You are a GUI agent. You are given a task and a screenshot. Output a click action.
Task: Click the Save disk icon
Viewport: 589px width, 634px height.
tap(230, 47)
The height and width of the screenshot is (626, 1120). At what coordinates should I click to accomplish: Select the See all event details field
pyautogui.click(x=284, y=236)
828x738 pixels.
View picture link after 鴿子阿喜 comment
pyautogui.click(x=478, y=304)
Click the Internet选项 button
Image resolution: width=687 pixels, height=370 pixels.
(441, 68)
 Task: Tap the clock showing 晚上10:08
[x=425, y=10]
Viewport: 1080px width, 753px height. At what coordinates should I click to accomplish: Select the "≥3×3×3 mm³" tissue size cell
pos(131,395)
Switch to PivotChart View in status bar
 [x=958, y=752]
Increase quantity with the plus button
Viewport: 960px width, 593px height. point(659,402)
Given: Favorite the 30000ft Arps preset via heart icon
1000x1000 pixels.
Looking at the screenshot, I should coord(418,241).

◆ **ASSIGNED TASK**
Read through the material above, and whenever a line contains "icon", copy it.

◆ **SOLUTION TO THIS TASK**
Task: Click the Save disk icon
Given: Favorite the 30000ft Arps preset via heart icon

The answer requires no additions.